Yeah, okay.  You're probably thinking this isn't a very good conspiracy theory.  Where's the Illuminati connection?  How do Elvis sightings figure into this?  Well, sure, you have a point there; this theory manages to be both highly improbable and kind of dull.  In fact, the only saving grace of this particular conspiracy theory is that it happens to be absolutely true.  Here's a quote for you, straight from the Sporting Goods Manufacturers Association's own website:
The sporting goods industry was behind the initial daylight savings movement back in 1918 as a way to encourage participation in outdoor activities and enhance consumer spending on sports equipment. The Sporting Goods Manufacturers Association applauds Congressional efforts to extend daylight savings further, believing that in addition to preserving energy resources, it will also encourage activity, increase fitness levels, promote active lifestyles and result in additional consumption of sporting goods.
See?  See?  And maybe now when I explain how the Freemasons are responsible for the recent dearth of Loch Ness Monster sightings, you all won't laugh at me any more.
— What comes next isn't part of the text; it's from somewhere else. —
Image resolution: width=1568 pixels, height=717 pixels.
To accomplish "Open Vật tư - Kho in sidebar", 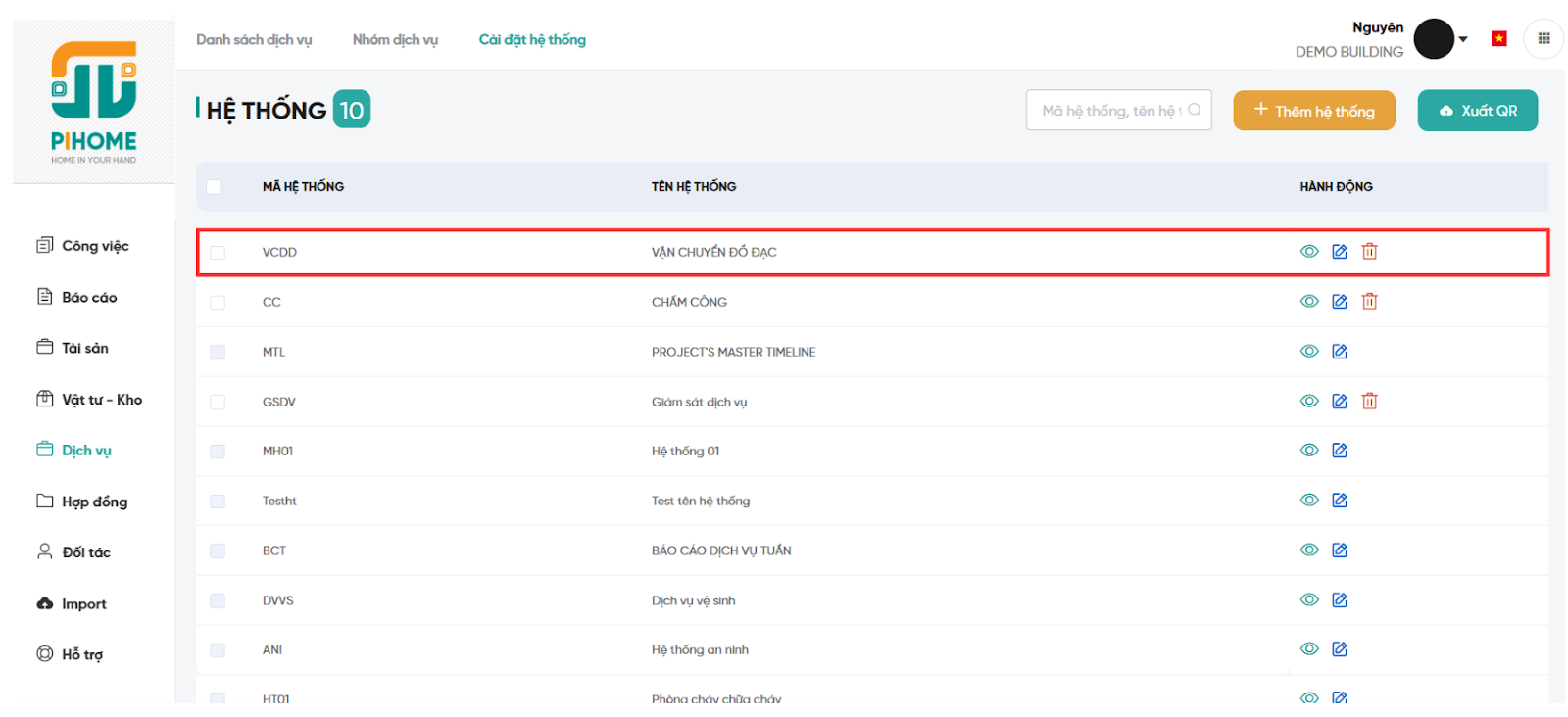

So why do we let the Sporting Goods Manufacturers Association screw with our sleep patterns twice a year?  I mean, we don't keep calling up Tom Cove (the president of the SGMA) at two in the morning to stop him getting a good night's sleep...

... hmmm.

* The Warm America's Feet Act mandated the removal of the top two feet of every "Blanket, Quilt, Comforter, Duvet, or other Sleeping Cloth", in order to lengthen said blanket by sewing the newly cut-off portion to its bottom.  This was obviously a huge success, and made everyone** very happy.

** Specifically the sewing needle manufacturers, who were so very concerned about Americans suffering from too-short blankets that they spent a great deal of money lobbying for the bill's passage.  (This is what they call "foreshadowing", by the way.)

*** It's officially called "Daylight Saving Time" but I defy you to go out on the street and find someone who doesn't call it "Daylight Savings Time".  If you do find such a person, marry him.  Or stab him, depending on your feelings about over-precise pedantry.

**** Smell that in the air?  That's the heady aroma of sarcasm!

***** Except in Greenland and Nova Scotia, oddly.

****** Really, though, which one is more plausible?  I know I'd hit the brakes if I saw a bucket-headed tricycle rider entering my lane.  Getting me to save energy by waking me up before dawn, on the other hand? I'll run the blender and the microwave 24/7, just to spite anyone who wants to force me to get up an hour earlier.


  1. DST is like ski boots. They feel great when you take them off.

  2. Sorry, TAF, I like DST.

    Yeah, the changeover is a bitch, but it gives me an extra hour of daylight after work and an extra hour before Sol sticks his pointy rays of sunshine through the window of my east-facing bedroom in the morning.

  3. testing comments here.

    i don't mind dst myself.

  4. I'm with you on this, ATF. DST bites. But I love when DST ends -- if only we could just have the ending every six months, without ever having the beginning ...
    Yes. I know there's a fatal flaw in there somewhere. But I'm so sleep deprived from DST starting that I can't find it.